Task to carry out
In the records below, the part to copy starts at the line containing "Instruction: Uncheck the" and goes to the last line; output it exactly, without pictures.

Dataset excerpts
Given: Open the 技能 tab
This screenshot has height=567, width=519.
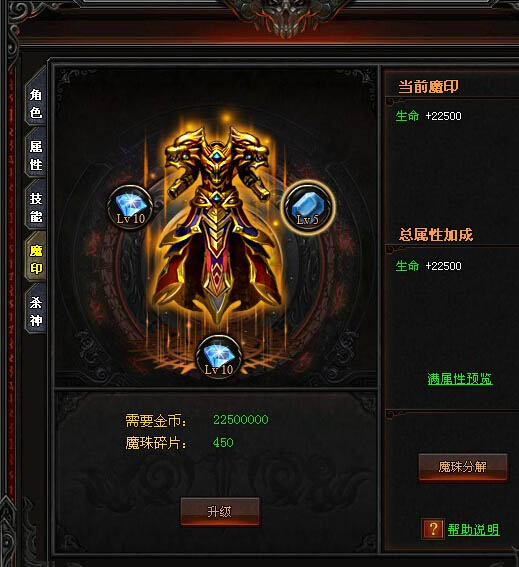Looking at the screenshot, I should (x=36, y=208).
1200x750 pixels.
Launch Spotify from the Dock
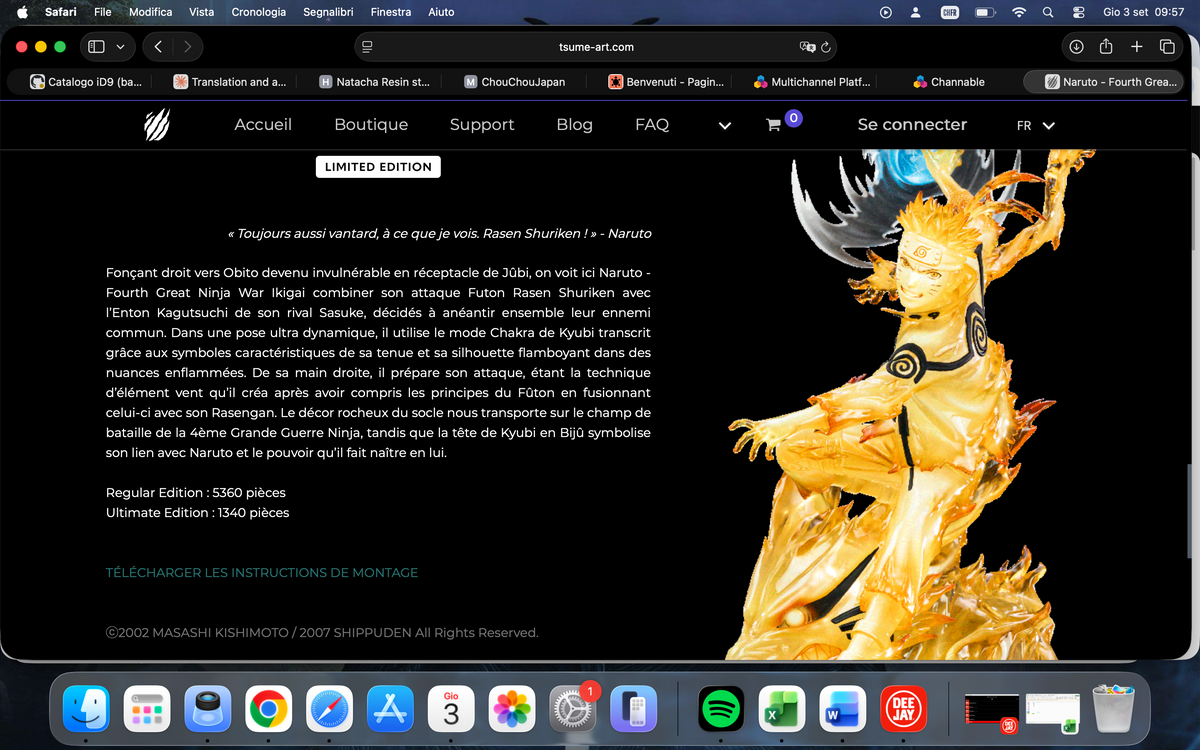point(722,710)
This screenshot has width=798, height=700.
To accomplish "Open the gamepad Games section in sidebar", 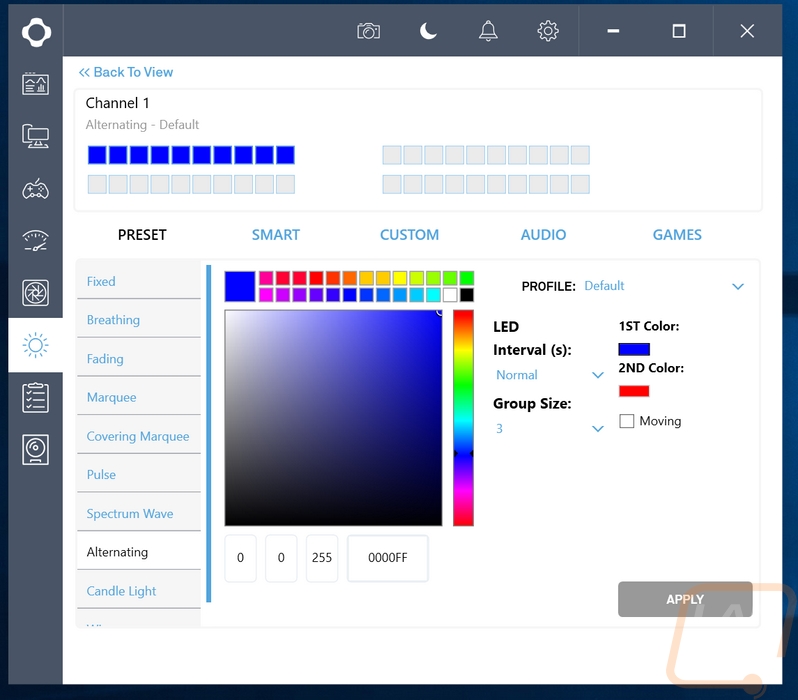I will (36, 189).
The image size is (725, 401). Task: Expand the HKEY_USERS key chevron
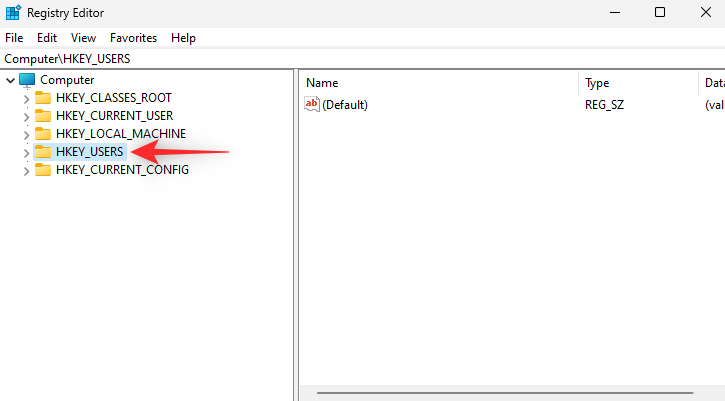point(26,152)
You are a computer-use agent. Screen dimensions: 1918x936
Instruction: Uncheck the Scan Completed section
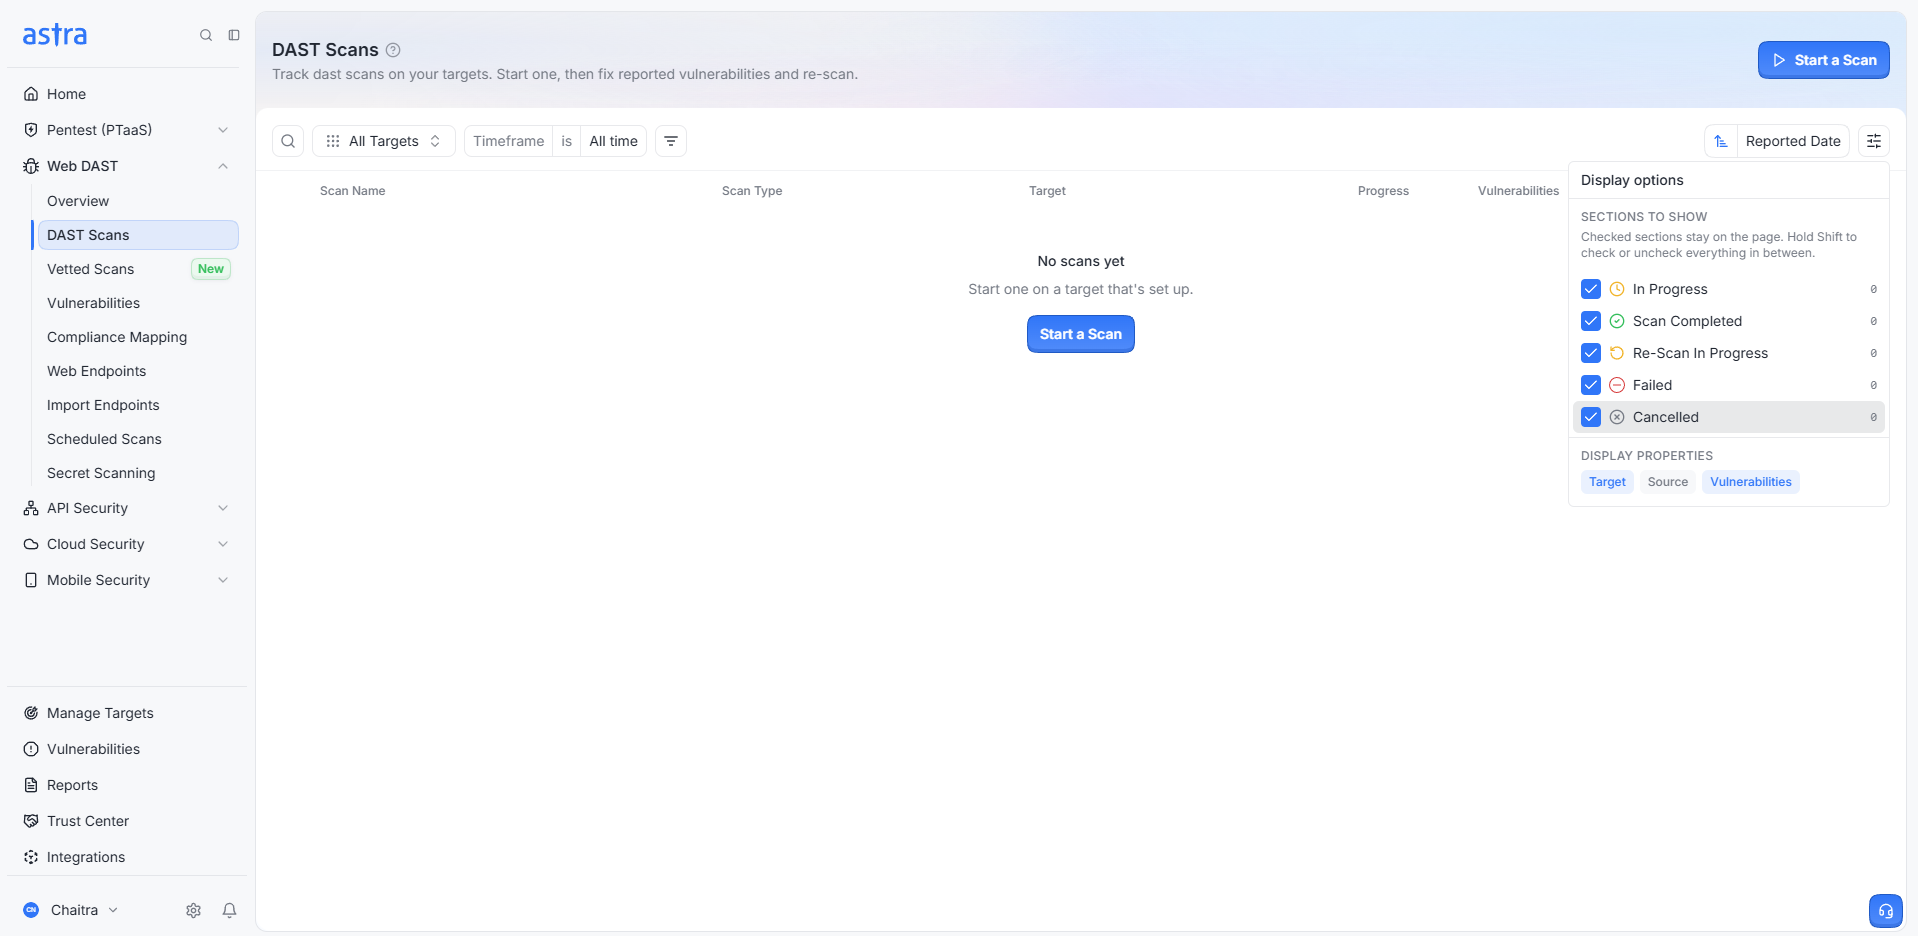(x=1591, y=321)
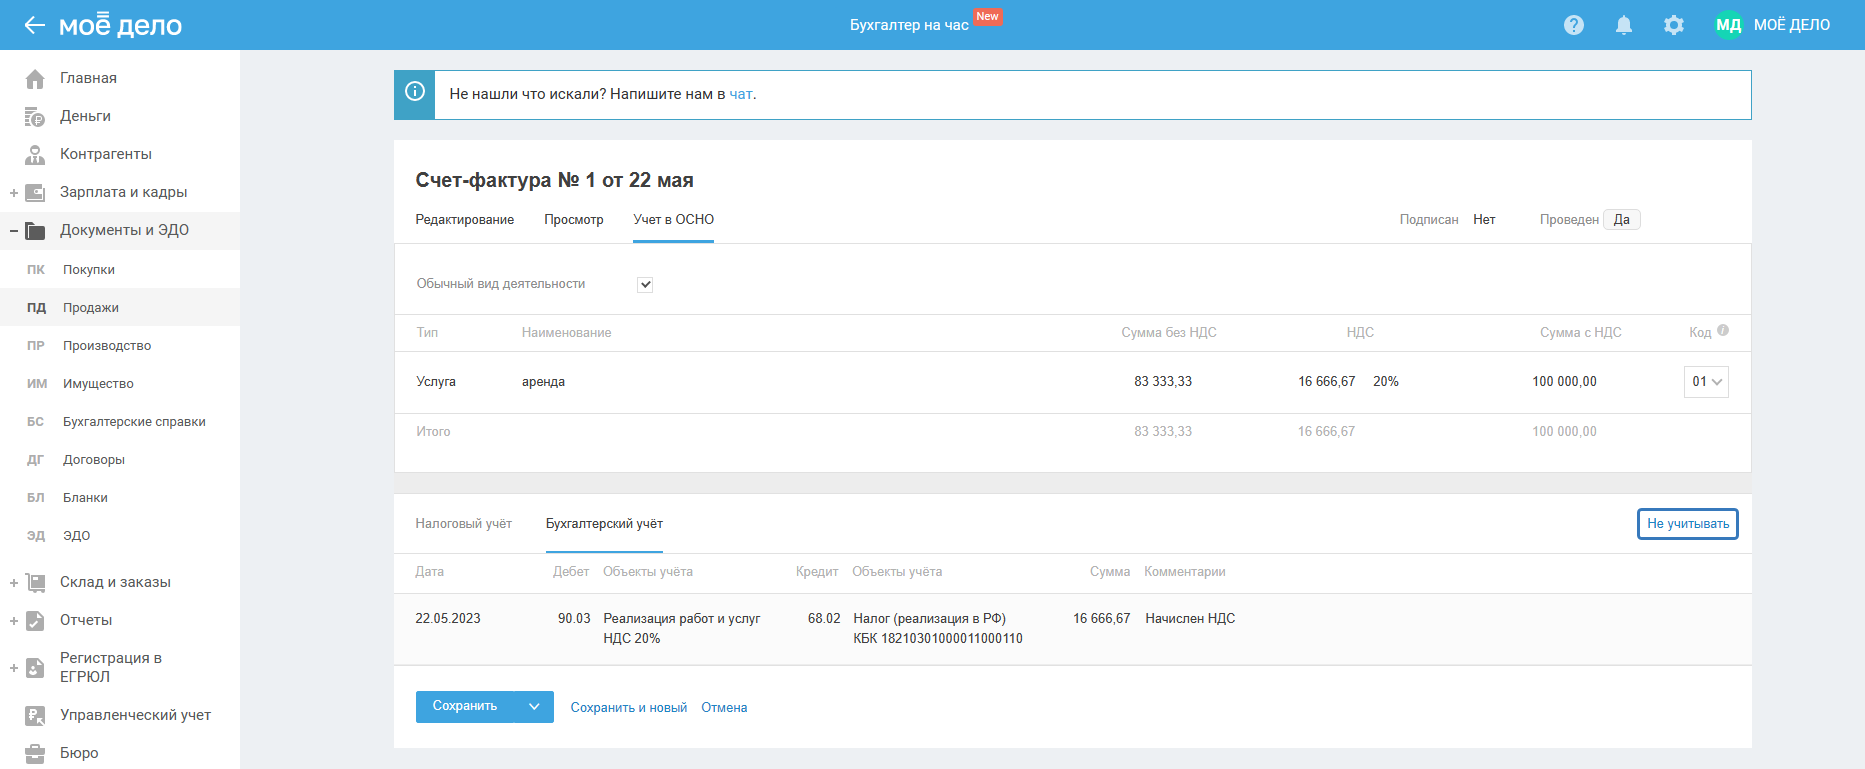
Task: Open the notifications bell
Action: point(1624,25)
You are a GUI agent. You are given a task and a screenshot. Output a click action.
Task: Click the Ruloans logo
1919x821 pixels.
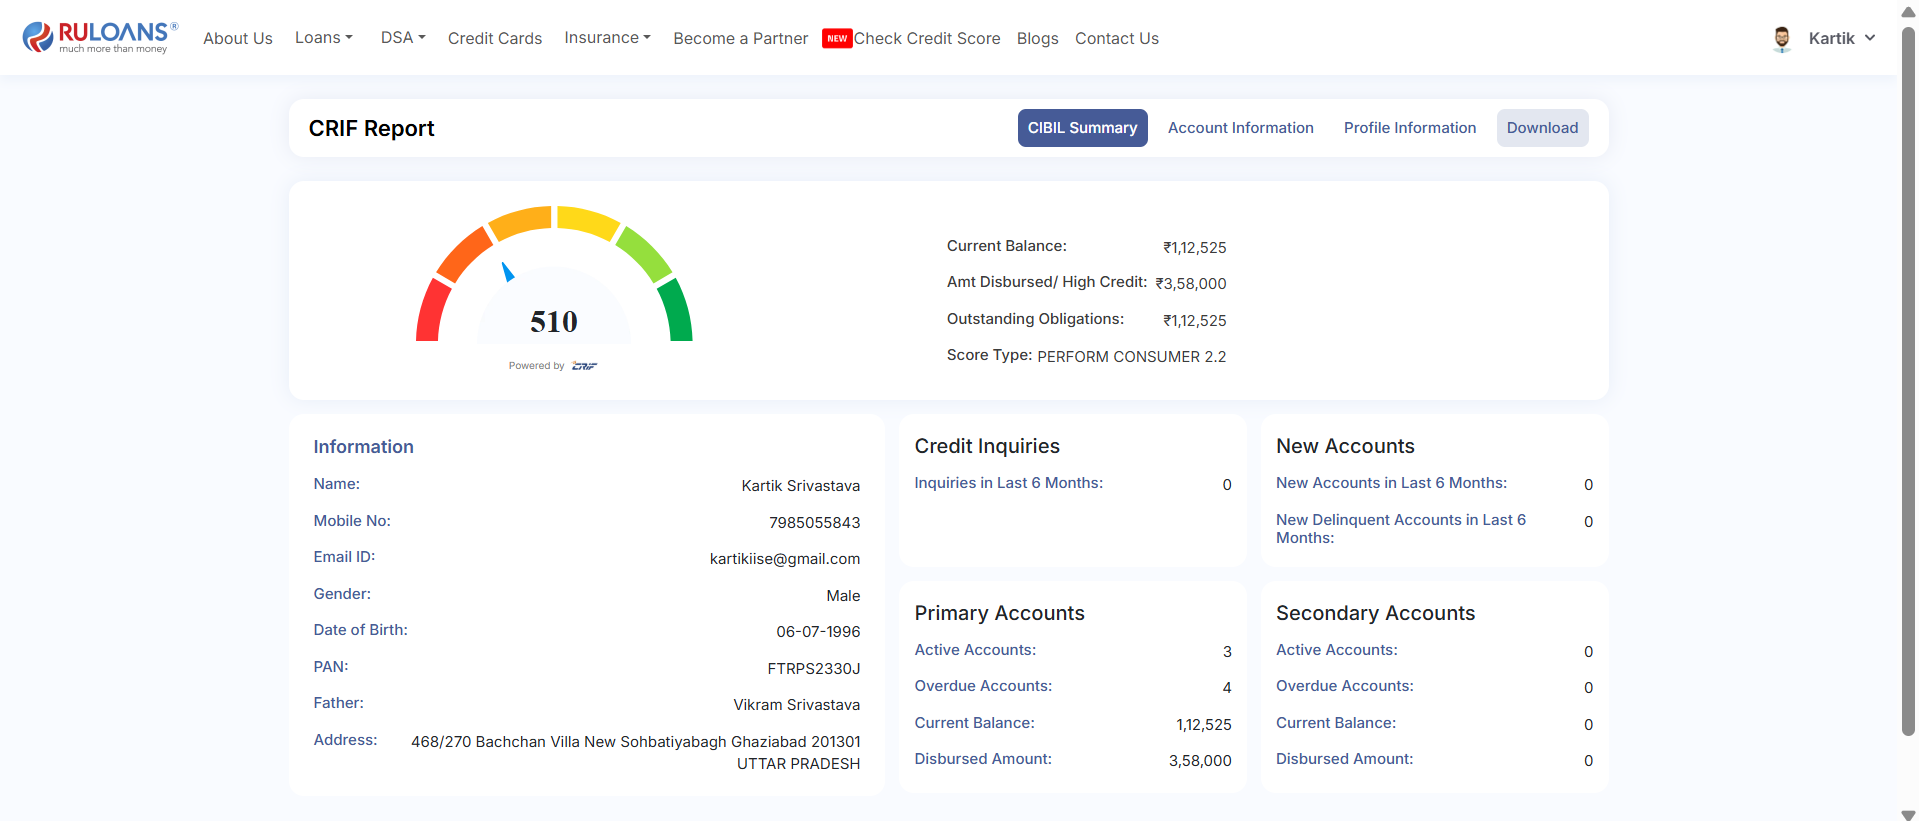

Answer for this exercise
Instruction: Uncheck the Scan Completed section
(x=1591, y=321)
Task: Open the notifications bell
Action: point(1624,25)
You are a GUI agent. You are given a task and a screenshot. Output a click action.
Task: Click the Ruloans logo
1919x821 pixels.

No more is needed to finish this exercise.